Wanita itu melihatku dengan mata sembab. Aku terhenyak. Matanya membias melukis sepercik air di tiap kelopaknya. kecantikannya tak luruh karena tangisan itu. Sekilas kulihat sebuah gelang hitam di lengannya yang menjuntai putih bersih berbulu lembut. Berkali-kali jemarinya meremas gelang hitam itu, seperti hendak menghancurkannya menjadi debu dan membebaskan lengannya yang memerah tertindas gelang hitam itu.

“Aku ingin menari. Aku ingin menari. Aku ingin melepaskan pikiranku pada tarianku,” jawabnya gusar. Tanganya tak henti berusaha lepaskan gelang hitam yang makin basah oleh semburat air matanya.

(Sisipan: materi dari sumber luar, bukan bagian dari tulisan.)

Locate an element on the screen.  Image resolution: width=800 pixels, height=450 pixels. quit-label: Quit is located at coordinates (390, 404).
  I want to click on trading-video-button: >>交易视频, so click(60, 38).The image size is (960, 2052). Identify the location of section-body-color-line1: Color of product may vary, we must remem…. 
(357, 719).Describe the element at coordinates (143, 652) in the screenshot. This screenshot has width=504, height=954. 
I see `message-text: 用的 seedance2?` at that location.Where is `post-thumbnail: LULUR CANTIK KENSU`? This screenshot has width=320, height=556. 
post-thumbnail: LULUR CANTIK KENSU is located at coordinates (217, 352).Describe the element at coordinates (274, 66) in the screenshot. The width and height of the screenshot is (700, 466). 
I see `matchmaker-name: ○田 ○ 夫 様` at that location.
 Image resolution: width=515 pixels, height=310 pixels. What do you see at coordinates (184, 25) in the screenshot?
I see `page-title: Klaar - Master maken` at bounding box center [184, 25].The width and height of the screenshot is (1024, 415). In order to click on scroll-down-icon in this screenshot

“Lalu kenapa tak segera engkau menari?”

“Aku sudah berjanji pada Tuhan,”

“Pada Tuhan? Janji apa yang engkau berikan?”

“Aku berjanji tak akan menari jika gelang ini masih bertengger di lenganku,” katanya lirih. Kemudian wanita cantik itu menunduk. Kali ini aku dengar isaknya dengan jelas. Kesedihan yang bisa kuukur sedalam apa. Kepedihan yang bisa kuterawang sejauh mana. Tak ada wanita yang relakan air matanya membanjir hanya karena persoalan yang dangkal. Dan menari bukanlah hal yang dangkal.

Aku berpikir, bahwa Tuhan terlalu bijaksana untuk mengingat janji duniawi yang tak berurusan langsung dengan-Nya. Tuhan mengerti bahwa pencapaian ketenangan hatilah yang akan hantar seseorang pada pemenuhan janjinya. Bukan karena sebuah gelang hitam. Tapi itu masih pikiranku. Entahlah sesungguhnya. Tuhan lebih tau…

Tak ada kata yang aku ucapkan. Spontan kuraih pundaknya, kupapah dia berdiri di depan dadaku. Kepalanya tetap tertunduk. Kubentang tangannya sambil menuntunnya bergerak perlahan. Menari! Lamat-lamat kumainkan suara gamelan dengan mulutku di telinganya. Berharap malam ini suara tetabuhan yang aku dengungkan bisa curahkan semangat buatnya menari.

Wanita cantik itu kurasa semakin berat. Dan sedetik kemudian dia luruh di hadapanku. Terkulai tak bergerak. Matanya terpejam dan sisakan kelopak basah di sudutnya. Di lengannya gelang hitam itu masih menghias.